> **Problem description**: Throughout the entries below, report every line where "dropdown" is found.

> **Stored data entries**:
------------------------

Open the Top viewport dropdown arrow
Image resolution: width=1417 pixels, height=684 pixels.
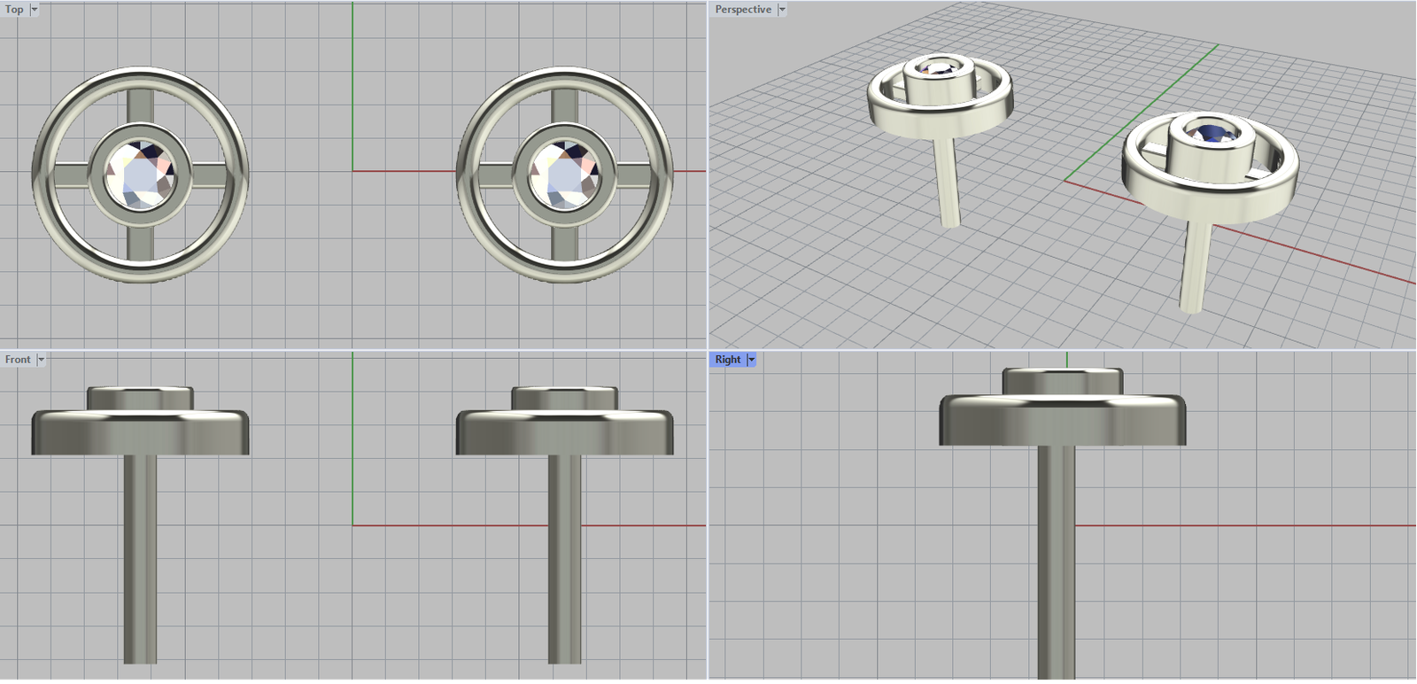[35, 10]
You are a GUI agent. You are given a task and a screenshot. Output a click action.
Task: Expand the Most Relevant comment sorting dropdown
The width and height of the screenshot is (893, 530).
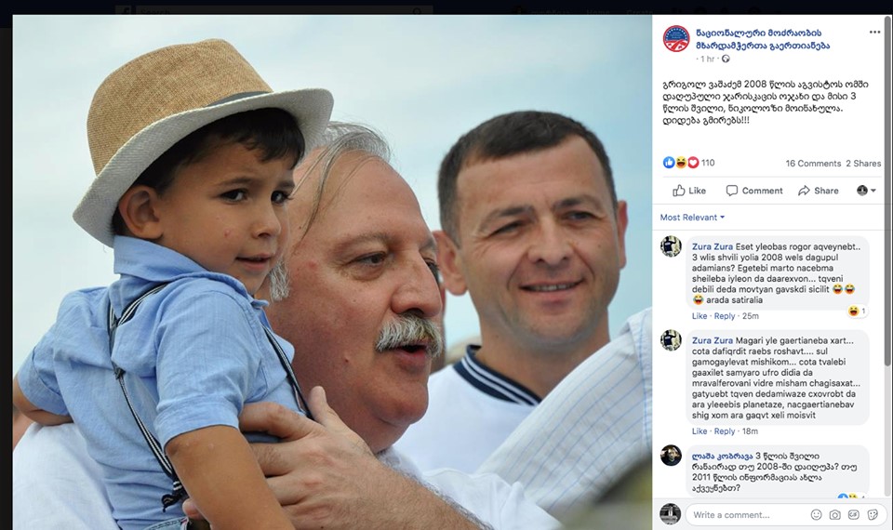692,218
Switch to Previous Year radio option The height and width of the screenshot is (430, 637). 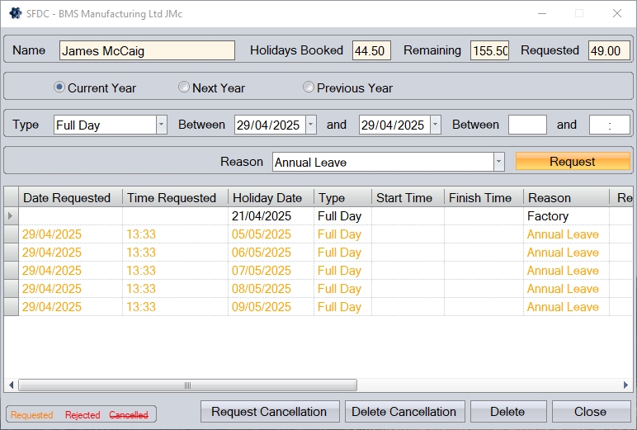(x=309, y=87)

------------------------

> **Answer area**:
Open the Top viewport dropdown arrow
Task: Expand the Most Relevant comment sorting dropdown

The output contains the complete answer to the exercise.